Such structures are commonly owned by a single person. The vatara owner may live in the complex to facilitate administration. Property owners can be involved in the collection of rents, basic maintenance, and other tasks, cutting down on administration expenses by not using a staff or apartment management company. People who own multiple real estate investments may set aside an apartment in the complex for the use of an apartment manager who represents the owner when the owner is not available.
A variety of architectural styles can be used to make a vatara. The construction is often simple and unadorned as the housing is meant to be relatively low cost and accessible. Amenities available at a vatara are variable and apartments with access to extra services tend to be more expensive, reflecting the premium placed on amenities. A variety of ventilation options are available for hot weather, including fans and air conditioning in some structures.
Some Indian television shows and movies are staged in a vatara setting, featuring friends and neighbors interacting with each other, as well as having characters who rent vatara apartments. The distinctive two story design is recognizable to many fans and can also be used to indicate a regional setting, as this type of construction is not widespread across all of India, and when combined with things like regional accents and other clues, can give away the setting of a film or television show.

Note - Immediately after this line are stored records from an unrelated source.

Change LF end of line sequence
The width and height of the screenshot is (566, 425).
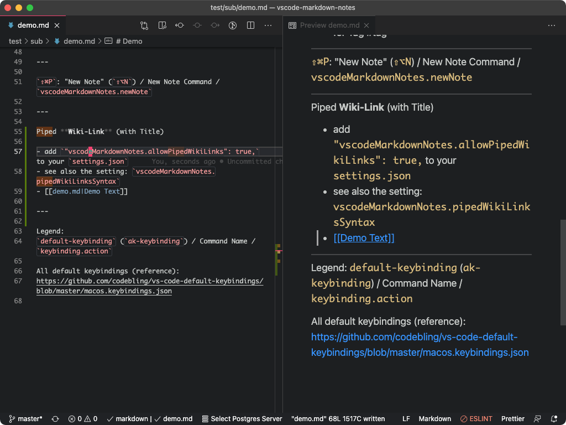[x=406, y=419]
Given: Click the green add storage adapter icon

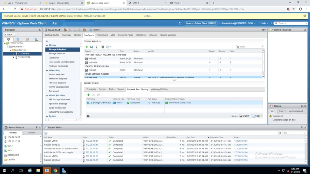Looking at the screenshot, I should pos(87,47).
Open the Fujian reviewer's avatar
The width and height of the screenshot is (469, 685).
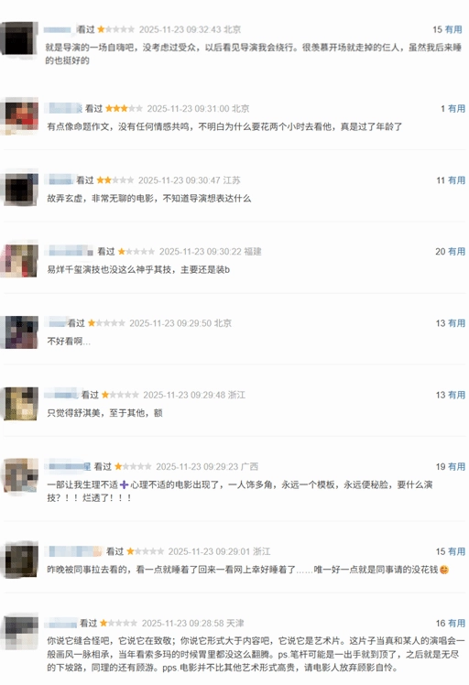click(x=20, y=260)
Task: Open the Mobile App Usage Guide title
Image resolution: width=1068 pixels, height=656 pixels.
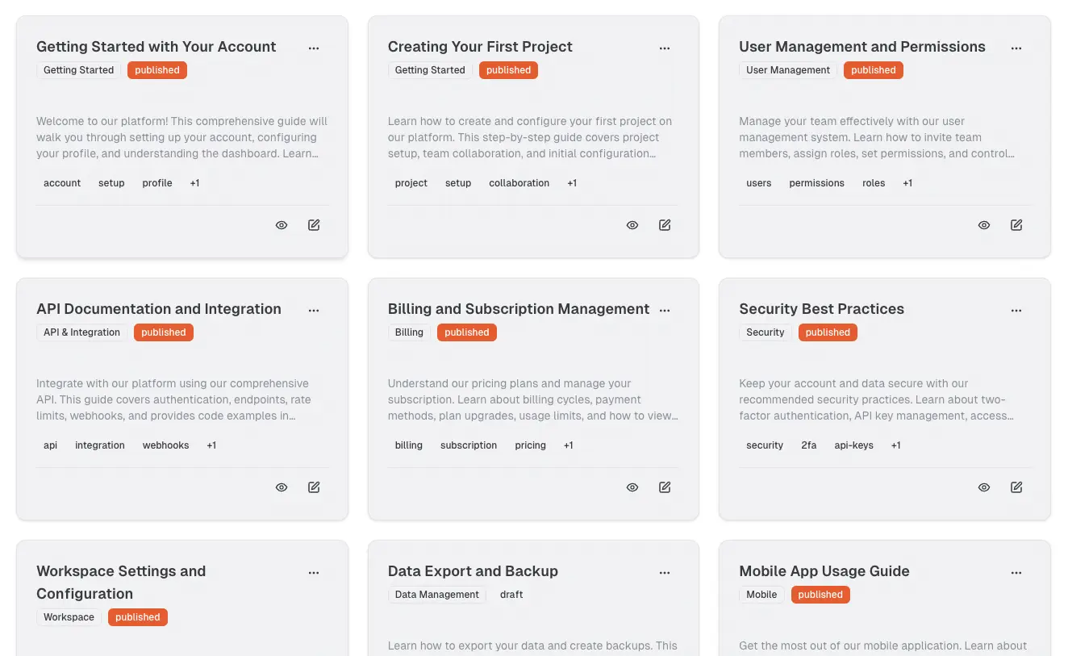Action: click(x=824, y=571)
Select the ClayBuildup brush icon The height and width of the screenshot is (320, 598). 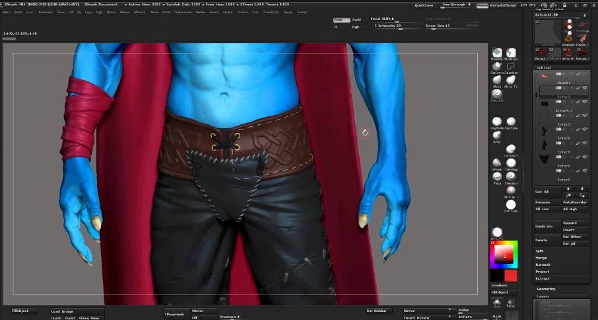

As an investment property, a vatara can provide a steady source of income for the owners. Tenants typically expect rents to rise periodically with the cost of living, allowing landlords to charge rents in pace with inflation. Cutting down on costs by trading an apartment for maintenance services and administration conducted by a third party can be a beneficial arrangement for landlords owning multiple properties who want to keep someone on site to address issues as they arise, keep an eye out for safety, and identify any problems requiring the attention of the landlord.
I have seen vataras several times in Indian films. I have seen them more in South Indian films, but also in a North Indian film that I watched recently.
One thing I noticed about both is that the vataras were always in the cities. A lot of people who had moved from the rural areas to the cities to work were living there. As well as single men who didn't have families in the area.
I don't know why they are more common in the South though. Are the cities in South India like Bangalore, Hyderabad and Chennai more populated than Mumbai or Delhi in the North? Could that be why there are more vataras in the South?
I think vatara is basically meant to be a complex which can house many people and is cheap to construct. With the Indian population being the second largest worldwide and growing, I think this will become a more and more popular housing option in the future.